Ideas Test: engaging communities in the arts
Ideas Test: engaging communities in the arts
By
Ecorys UK
Creative People and Places Network
Ideas Test shares how working with Community Catalysts has changed local perceptions of art and is helping redefine it into something which is accessible, interesting and relevant.
Ideas Test is a programme of arts and cultural activity in Swale & Medway. Located on the Thames Estuary in North Kent, Swale & Medway is an area characterised by a lack of arts infrastructure and professional networks, and a low level of arts engagement.
The aims of the project are to increase opportunities for people in the local area to take part in arts and creative activity. It also seeks to use arts and creativity to empower people to experiment with new and radically different approaches and to develop an inspiring, sustainable arts programme that will continue to engage and motivate people in local communities towards the arts over the long-term.
Ideas Test is one of 21 Creative People and Places (CPP) programmes funded by Arts Council England, and it is delivered by a consortium comprised of representatives from local arts, community and voluntary sector organisations, which is chaired by Swale Community and Voluntary Service (SCVS), and includes Creek Creative, Sheppey Matters, Medway Voluntary Action, Gulbenkian Theatre, and Whitstable Biennale.
This case study draws on interviews with Ideas Test staff and Community Catalysts. Community Catalysts are a mix of professional and amateur artists, volunteers from local groups and organisations, as well as other local people otherwise disassociated with the arts who work to stimulate and promote community engagement. It looks at how Ideas Test has worked with Community Catalysts, the key outcomes of the project, including what worked well and less well and the main lessons that have been learned.
- Ideas Test has community engagement at the heart of its programme and has built a network of over 100 Community Catalysts that have been involved in all aspects of the programme from design to decision making. With support from Ideas Test, the Community Catalysts have also devised and led on numerous small projects, which have been both artistically experimental and engaging for the local community.
- Ideas Test’s approach to the programme is open and inclusive to anyone who is interested regardless of whether they are an arts practitioner or not. This has allowed the programme to develop organically from the grassroots and be responsive to the needs of the community, which means that more local people are slowly starting to see arts in a different light and are more likely to want to engage with arts and culture.
- Local amateur and professional artists have benefitted from the professional and learning opportunities in different ways, both from their engagement as a Community Catalyst and from Ideas Test’s funding for small projects, which have enabled them to develop and deliver engaging arts projects. Over time this has helped to increase the local arts offer as many Community Catalysts have gone on to create more work for the local community.

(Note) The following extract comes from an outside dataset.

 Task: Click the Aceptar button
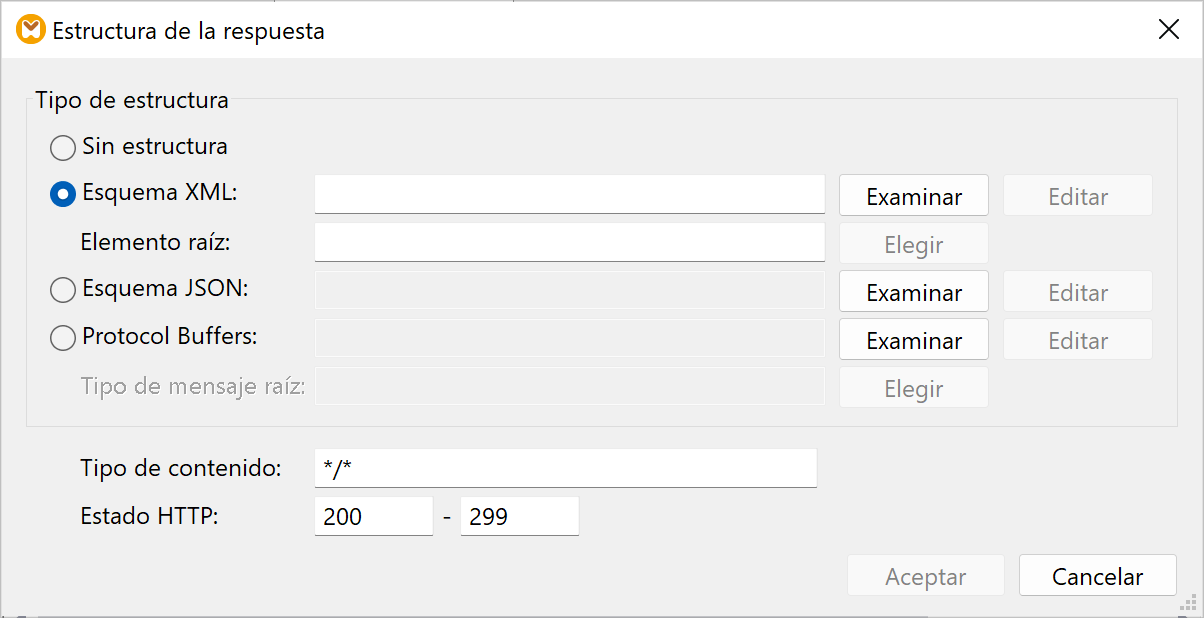click(925, 576)
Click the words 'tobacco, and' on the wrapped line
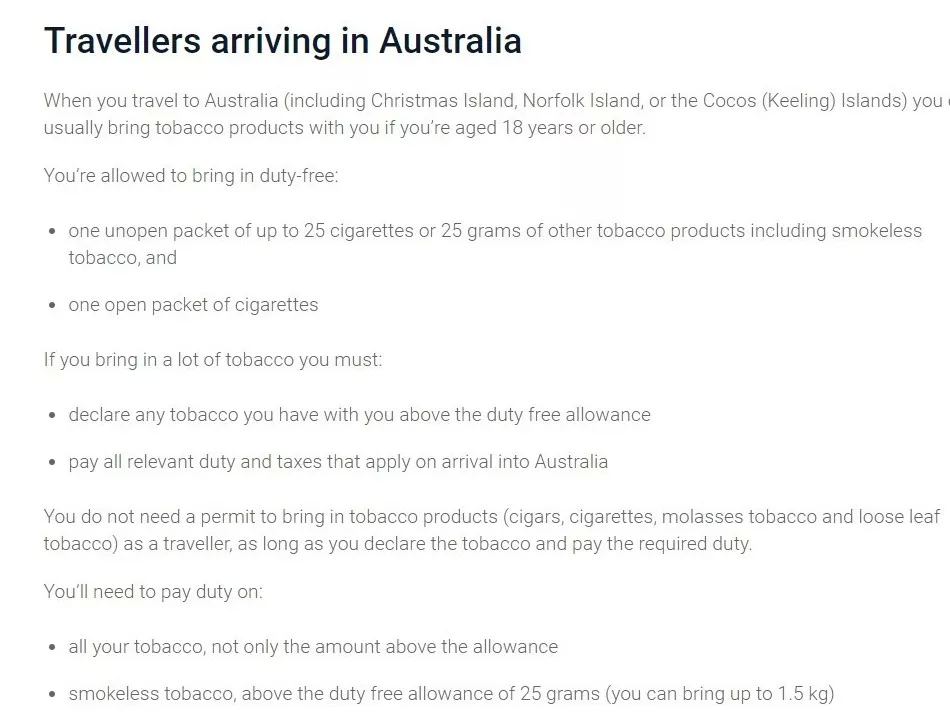This screenshot has width=950, height=715. point(122,258)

In contrast to the affluent and picturesque towns and villages of West Kent, many parts of Swale & Medway are characterised by pockets of high deprivation, with many Lower Layer Super Output Areas (LSOAs) in places such as Sheerness, Murston, Leysdown and Warden, and Sheppey being in the most deprived 10 per cent of neighbourhoods in England. Although Swale & Medway is predominantly rural, with a number of dispersed villages and small towns, there are three main towns in Swale (Sittingbourne, Faversham and Sheerness) and five main towns in Medway (Chatham, Gillingham, Rainham, Rochester and Strood). Many of the villages and towns in the area were built around the maritime, industrial and agricultural activities, but the decline of heavy industry had a devastating impact on the area, resulting in high levels of unemployment, health inequalities, poor educational attainment, and a lack of investment in local facilities, including the local art infrastructure.
Prior to CPP, local attitudes towards arts were very mixed. Reasons for not engaging in the arts include low levels of interest in the arts and a perception that the arts are not relevant to local people.
According to Ideas Test there was quite a lot of suspicion about the arts and people who are not from the local area. The challenge for Ideas Test in developing a local arts programme was therefore to engage a wide range of people who may have thought the arts was not for them and have had limited opportunities to experience arts and cultural activities. So Ideas Test made a conscious decision to employ a local person to work on their audience development (and the wider programme), which has enabled them to identify people who were interested in becoming Community Catalysts and to reach out to local people more effectively.